A feature-quality TV series
Max & the Midknights uses a feature-inspired, three-act structure across 20 serialized episodes to capture Max’s hero’s journey.
“Max & the Midknights is a huge story,” explains Sharon Flynn, Co-Showrunner and Co-Executive Producer of the show at Nickelodeon. “Even from the script and story stage, we were aiming bigger than TV—we were aiming for that feature scope.”
David Skelly, Co-Showrunner and Executive Producer wanted the world itself to feel massive, lived-in, and interconnected. Rather than a series of siloed, smaller sets, Skelly dreamed of connecting the whole world together so all the sets would function together in real space.
“I wanted to bring a camera from a table inside a house, through the window, down the street, out the front gates of this medieval town, into the hills in the distance—and never cut,” says Skelly. “And that’s what we did.”

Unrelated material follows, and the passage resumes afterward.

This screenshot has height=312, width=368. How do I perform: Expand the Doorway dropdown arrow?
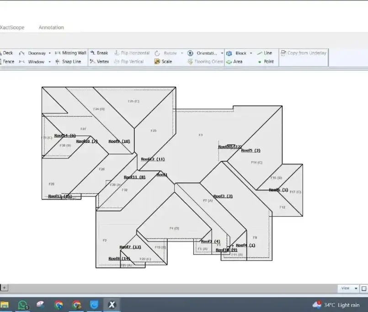(49, 53)
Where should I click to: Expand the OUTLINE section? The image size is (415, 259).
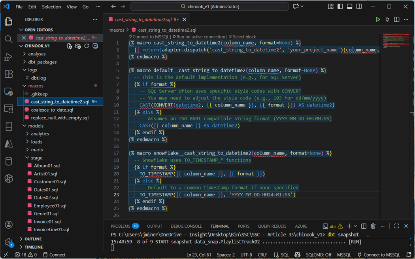[33, 239]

Sets were designed to feel real, textured, and storied—everything you see in every shot is tied to a fictional history. “From a filmmaking standpoint, I wanted to make sure that when you entered into the adventure, it felt like a real place,” explains Skelly.
That sense of a living, breathing world is not typical in TV animation. Every prop, home, and costume needed a purpose and history. “It wasn’t just a medieval house,” says Skelly. “It was Kevyn’s house—someone lived there.”
Turning the traditional animation process on its head
Traditional animation begins with storyboarding before layout can begin. “We subverted the normal CG animation production pipeline in that we didn’t start with storyboards,” says Skelly.
Instead, the Max & the Midknights team first built the entire CG world (based on final scripts), then stepped inside it with virtual cameras to shoot coverage like a live-action production.
Directors could explore sets, block scenes, and shoot multiple angles—something normally too time-consuming or expensive in animation.
After cutting footage into a preliminary edit, storyboard artists added character performance on top of the already locked compositions.
This brought a new level of economy to the process: boards were drawn only for shots known to work visually.
“What makes this process special from a storyboarding standpoint is that it’s efficient,” says Skelly. “There’s virtually no waste, because we know what our angles are going to be, we know what the character blocking is.”
The visual style of the show is just as innovative as the way it was produced. The team wanted to stand out from the usual 3D animation look, and drew inspiration from stop-motion animation.
That resulted in employing techniques such as “animating on twos”—holding a pose for two frames before moving to the next pose; creating a hand-made aesthetic for the world, as if it were built from plasticine or foam latex; and using oversized textures to imply that these are miniature models on a stop-motion set.
Max herself is designed like a 10-inch stop-motion puppet, and all props are sized so nothing appears smaller than what could be built by hand.
The team even came up with imaginative ways to create hand-crafted VFX. These included smoke simulated from cotton-like string geometry in Houdini; fire that cycles through modeled flame shapes using replacement-piece geometry; and water that combines layered textures, normal-mapped geometry, and stylized foam simulation.
Merging live-action techniques with animation
To build a world that felt genuinely lived in, the team created environments that were fully modular—walls, roofs, props, and houses could be swapped and instanced like game assets to create a vast, diverse city.
The result was the huge world that Skelly had been looking for, but an environment of that scale presents a challenge when it comes to rendering speed.
To address this, the team was able to load up the entire world in Unreal Engine and then toggle off sections they didn’t need for filming that day, whether it was a specific section of the neighborhood or an area of a house.
That modular way of thinking extended to the zombie foes who attack Max and her friends as she undertakes her quest. By dividing zombie body parts into heads, torsos, arms, and legs and loading them into a rig, the team could create an endless combination of different undead characters for the heroes to defeat.
"The cycle animation we created for the FBX rigs could be randomized,” explains Sica von Medicus, CG Supervisor on Max & the Midknights. “We could adjust it in Sequencer and build these expansive and immersive crowds of growling zombies. This process really gave the feeling that there was a true horde of zombies chasing the kids.”
Reinventing the animation pipeline with Unreal Engine
Max & the Midknights stands apart not only for its story and visual identity but for its reinvention of the animation pipeline.
“We put every episode into the same Unreal project,” says Perry. “We had an entire season in one Unreal project that was being worked on by up to 10 different artists at the same time, and it worked brilliantly.
“I could hop in there and open up episode two, look at a shot, fix it, go to episode 20, pick up a shot, fix it—and that kind of flexibility was unlike anything I’d ever seen before.”
By merging live-action methodology with real-time tools, the team created a tactile, cinematic world rarely seen in television animation.
“We couldn’t have made Max & the Midknights without Unreal Engine,” says Skelly. “Not this version of this show. This is the most extraordinary, satisfying, fun project I've ever been a part of. I’m so proud of this team—we made this show the way we wanted to, because of Unreal Engine.”